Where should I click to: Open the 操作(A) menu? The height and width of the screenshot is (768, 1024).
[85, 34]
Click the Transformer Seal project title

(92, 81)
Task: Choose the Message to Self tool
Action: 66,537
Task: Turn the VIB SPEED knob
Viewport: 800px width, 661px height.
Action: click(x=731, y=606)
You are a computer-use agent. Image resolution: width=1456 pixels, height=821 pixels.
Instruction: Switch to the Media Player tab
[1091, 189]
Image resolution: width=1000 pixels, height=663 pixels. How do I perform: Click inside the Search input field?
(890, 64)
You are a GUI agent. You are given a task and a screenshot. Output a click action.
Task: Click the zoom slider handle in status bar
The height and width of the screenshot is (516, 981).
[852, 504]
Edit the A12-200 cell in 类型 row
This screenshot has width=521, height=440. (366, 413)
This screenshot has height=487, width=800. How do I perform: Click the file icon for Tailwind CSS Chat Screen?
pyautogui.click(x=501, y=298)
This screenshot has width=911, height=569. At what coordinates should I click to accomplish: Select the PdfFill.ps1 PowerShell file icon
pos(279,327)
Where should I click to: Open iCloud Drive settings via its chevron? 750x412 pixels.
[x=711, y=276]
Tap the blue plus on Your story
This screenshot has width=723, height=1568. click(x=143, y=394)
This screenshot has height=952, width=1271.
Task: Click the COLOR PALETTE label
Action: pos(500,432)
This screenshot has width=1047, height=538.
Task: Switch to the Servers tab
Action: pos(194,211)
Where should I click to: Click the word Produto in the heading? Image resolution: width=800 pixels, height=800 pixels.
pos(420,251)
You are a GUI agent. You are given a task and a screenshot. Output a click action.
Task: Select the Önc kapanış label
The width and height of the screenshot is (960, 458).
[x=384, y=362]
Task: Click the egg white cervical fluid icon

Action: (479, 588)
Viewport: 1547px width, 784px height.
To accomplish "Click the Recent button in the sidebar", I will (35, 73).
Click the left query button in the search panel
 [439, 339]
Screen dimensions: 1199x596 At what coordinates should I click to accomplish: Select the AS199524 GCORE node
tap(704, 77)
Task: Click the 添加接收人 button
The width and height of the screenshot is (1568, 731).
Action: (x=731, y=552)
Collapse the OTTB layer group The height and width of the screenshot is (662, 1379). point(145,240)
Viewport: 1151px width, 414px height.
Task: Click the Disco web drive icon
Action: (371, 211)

====

# What the task requires
Copy out all of the records, keeping every line identical.

# Response to the task
Where should I click to: Open the 操作(A) menu? The height and width of the screenshot is (768, 1024).
[85, 34]
Click the Transformer Seal project title

(92, 81)
Task: Choose the Message to Self tool
Action: 66,537
Task: Turn the VIB SPEED knob
Viewport: 800px width, 661px height.
Action: click(x=731, y=606)
You are a computer-use agent. Image resolution: width=1456 pixels, height=821 pixels.
Instruction: Switch to the Media Player tab
[1091, 189]
Image resolution: width=1000 pixels, height=663 pixels. How do I perform: Click inside the Search input field?
(890, 64)
You are a GUI agent. You are given a task and a screenshot. Output a click action.
Task: Click the zoom slider handle in status bar
The height and width of the screenshot is (516, 981).
[852, 504]
Edit the A12-200 cell in 类型 row
This screenshot has width=521, height=440. (366, 413)
This screenshot has height=487, width=800. How do I perform: Click the file icon for Tailwind CSS Chat Screen?
pyautogui.click(x=501, y=298)
This screenshot has width=911, height=569. At what coordinates should I click to accomplish: Select the PdfFill.ps1 PowerShell file icon
pos(279,327)
Where should I click to: Open iCloud Drive settings via its chevron? 750x412 pixels.
[x=711, y=276]
Tap the blue plus on Your story
This screenshot has width=723, height=1568. click(x=143, y=394)
This screenshot has height=952, width=1271.
Task: Click the COLOR PALETTE label
Action: pos(500,432)
This screenshot has width=1047, height=538.
Task: Switch to the Servers tab
Action: pos(194,211)
Where should I click to: Click the word Produto in the heading? Image resolution: width=800 pixels, height=800 pixels.
pos(420,251)
You are a GUI agent. You are given a task and a screenshot. Output a click action.
Task: Select the Önc kapanış label
The width and height of the screenshot is (960, 458).
[x=384, y=362]
Task: Click the egg white cervical fluid icon

Action: (479, 588)
Viewport: 1547px width, 784px height.
To accomplish "Click the Recent button in the sidebar", I will (35, 73).
Click the left query button in the search panel
 [439, 339]
Screen dimensions: 1199x596 At what coordinates should I click to accomplish: Select the AS199524 GCORE node
tap(704, 77)
Task: Click the 添加接收人 button
The width and height of the screenshot is (1568, 731).
Action: (x=731, y=552)
Collapse the OTTB layer group The height and width of the screenshot is (662, 1379). point(145,240)
Viewport: 1151px width, 414px height.
Task: Click the Disco web drive icon
Action: (371, 211)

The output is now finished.